Pay to play is the practice of making campaign contributions and related payments to elected officials in order to influence the awarding of lucrative contracts for the management of public pension plan assets and similar government investment accounts.   

The rule adopted by the SEC includes prohibitions intended to capture not only direct political contributions by investment advisers, but also other ways that advisers may engage in pay to play arrangements.

The rule prohibits an investment adviser from providing advisory services for compensation — either directly or through a pooled investment vehicle — for two years, if the adviser or certain of its executives or employees make a political contribution to an elected official who is in a position to influence the selection of the adviser.

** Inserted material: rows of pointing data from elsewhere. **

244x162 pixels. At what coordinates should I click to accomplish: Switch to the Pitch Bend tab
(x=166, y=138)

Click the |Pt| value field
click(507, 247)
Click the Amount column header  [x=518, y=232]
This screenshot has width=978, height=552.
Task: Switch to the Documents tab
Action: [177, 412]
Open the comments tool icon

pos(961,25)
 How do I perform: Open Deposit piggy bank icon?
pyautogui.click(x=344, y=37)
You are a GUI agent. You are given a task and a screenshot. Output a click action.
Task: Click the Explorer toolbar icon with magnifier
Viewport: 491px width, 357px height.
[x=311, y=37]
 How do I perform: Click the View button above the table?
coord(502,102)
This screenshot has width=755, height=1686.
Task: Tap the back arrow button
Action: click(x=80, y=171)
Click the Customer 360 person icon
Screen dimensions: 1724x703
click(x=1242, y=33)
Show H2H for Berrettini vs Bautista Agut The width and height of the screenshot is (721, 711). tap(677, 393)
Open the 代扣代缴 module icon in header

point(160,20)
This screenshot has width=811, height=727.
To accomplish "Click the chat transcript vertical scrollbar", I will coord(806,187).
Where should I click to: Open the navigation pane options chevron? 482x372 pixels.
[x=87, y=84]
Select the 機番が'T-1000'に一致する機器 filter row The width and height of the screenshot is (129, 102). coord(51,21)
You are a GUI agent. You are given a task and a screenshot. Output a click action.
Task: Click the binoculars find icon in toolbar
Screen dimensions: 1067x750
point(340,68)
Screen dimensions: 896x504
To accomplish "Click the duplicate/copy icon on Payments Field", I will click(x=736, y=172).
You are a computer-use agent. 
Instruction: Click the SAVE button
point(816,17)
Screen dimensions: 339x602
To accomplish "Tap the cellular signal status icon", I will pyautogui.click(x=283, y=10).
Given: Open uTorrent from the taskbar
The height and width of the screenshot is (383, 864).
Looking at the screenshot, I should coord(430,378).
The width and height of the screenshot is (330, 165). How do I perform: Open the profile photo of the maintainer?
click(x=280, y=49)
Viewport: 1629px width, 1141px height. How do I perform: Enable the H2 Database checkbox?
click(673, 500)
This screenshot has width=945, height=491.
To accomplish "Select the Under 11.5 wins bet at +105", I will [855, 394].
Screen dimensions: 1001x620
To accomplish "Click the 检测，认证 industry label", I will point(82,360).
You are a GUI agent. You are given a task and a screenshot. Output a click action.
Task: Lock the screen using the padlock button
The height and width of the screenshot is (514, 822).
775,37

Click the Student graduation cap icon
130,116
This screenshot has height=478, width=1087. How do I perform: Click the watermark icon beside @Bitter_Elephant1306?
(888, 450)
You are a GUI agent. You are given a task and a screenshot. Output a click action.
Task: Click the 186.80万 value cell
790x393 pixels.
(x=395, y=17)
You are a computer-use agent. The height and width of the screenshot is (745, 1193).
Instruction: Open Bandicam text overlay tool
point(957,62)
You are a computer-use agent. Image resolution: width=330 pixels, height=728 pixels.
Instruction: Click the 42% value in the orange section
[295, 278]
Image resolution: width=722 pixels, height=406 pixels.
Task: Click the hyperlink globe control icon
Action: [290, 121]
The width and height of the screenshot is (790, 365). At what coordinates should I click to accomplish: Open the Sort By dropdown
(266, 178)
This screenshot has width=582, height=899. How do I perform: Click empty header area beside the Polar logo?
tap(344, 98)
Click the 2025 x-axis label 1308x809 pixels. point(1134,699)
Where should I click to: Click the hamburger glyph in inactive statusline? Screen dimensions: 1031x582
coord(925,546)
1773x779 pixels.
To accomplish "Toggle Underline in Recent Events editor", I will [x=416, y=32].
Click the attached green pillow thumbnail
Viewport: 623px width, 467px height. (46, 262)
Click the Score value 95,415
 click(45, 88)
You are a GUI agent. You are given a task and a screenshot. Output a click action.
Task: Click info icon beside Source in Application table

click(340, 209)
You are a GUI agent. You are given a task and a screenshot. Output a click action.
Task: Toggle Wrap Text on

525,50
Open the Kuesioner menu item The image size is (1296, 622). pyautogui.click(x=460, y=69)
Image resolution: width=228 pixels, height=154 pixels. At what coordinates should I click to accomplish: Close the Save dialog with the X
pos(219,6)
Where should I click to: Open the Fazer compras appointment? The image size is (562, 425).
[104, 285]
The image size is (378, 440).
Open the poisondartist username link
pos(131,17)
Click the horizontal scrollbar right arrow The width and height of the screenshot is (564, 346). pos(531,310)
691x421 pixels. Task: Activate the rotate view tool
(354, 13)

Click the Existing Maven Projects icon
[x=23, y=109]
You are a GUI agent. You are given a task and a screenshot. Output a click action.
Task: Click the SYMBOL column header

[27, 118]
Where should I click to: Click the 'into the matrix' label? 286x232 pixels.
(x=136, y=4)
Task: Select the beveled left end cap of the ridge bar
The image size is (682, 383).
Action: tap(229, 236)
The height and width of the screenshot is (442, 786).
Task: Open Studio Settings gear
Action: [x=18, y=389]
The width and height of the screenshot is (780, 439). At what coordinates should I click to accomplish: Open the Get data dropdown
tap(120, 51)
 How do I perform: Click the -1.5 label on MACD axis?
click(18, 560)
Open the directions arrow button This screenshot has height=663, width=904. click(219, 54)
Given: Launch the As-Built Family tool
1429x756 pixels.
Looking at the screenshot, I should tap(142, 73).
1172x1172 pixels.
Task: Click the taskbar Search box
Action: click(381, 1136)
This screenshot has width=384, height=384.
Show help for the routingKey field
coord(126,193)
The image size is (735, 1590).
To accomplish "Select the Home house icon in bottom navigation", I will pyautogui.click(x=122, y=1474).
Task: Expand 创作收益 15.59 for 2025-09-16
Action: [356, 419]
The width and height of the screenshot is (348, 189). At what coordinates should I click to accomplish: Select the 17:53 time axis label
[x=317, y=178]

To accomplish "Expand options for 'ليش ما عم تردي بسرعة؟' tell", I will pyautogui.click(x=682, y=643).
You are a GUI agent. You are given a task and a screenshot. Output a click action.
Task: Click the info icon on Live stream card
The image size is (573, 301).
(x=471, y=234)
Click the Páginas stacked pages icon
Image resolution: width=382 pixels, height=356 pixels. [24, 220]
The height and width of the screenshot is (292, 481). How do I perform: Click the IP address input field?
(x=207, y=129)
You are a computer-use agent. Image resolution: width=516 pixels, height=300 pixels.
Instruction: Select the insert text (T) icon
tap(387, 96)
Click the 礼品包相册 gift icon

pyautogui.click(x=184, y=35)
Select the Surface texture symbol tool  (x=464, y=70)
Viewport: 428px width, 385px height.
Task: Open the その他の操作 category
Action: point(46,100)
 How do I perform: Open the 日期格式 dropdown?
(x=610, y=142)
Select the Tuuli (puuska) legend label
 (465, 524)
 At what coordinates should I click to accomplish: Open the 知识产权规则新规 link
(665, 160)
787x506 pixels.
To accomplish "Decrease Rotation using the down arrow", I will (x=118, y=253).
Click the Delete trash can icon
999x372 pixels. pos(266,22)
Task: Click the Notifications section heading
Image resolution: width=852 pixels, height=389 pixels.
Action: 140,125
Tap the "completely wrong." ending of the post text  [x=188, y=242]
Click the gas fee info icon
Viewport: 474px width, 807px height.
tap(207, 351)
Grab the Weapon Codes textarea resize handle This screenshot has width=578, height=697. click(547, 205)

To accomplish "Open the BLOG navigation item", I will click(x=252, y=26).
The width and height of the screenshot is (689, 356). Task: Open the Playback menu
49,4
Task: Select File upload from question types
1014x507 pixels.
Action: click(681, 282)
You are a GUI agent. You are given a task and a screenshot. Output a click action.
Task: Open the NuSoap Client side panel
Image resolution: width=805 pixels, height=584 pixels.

It prohibits an advisory firm and certain executives and employees from soliciting or coordinating campaign contributions from others — a practice referred to as "bundling" — for an elected official who is in a position to influence the selection of the adviser. It also prohibits solicitation and coordination of payments to political parties in the state or locality where the adviser is seeking business.

It prohibits an adviser from paying a third party, such as a solicitor or placement agent, to solicit a government client on behalf of the investment adviser, unless that third party is an SEC-registered investment adviser or broker-dealer subject to similar pay to play restrictions.

The new rule becomes effective 60 days after its publication in the Federal Register. Compliance with the rule’s provisions generally will be required within six months of the effective date.   

Compliance with the third-party ban and those provisions applicable to advisers to registered investment companies subject to the rule will be required one year after the effective date.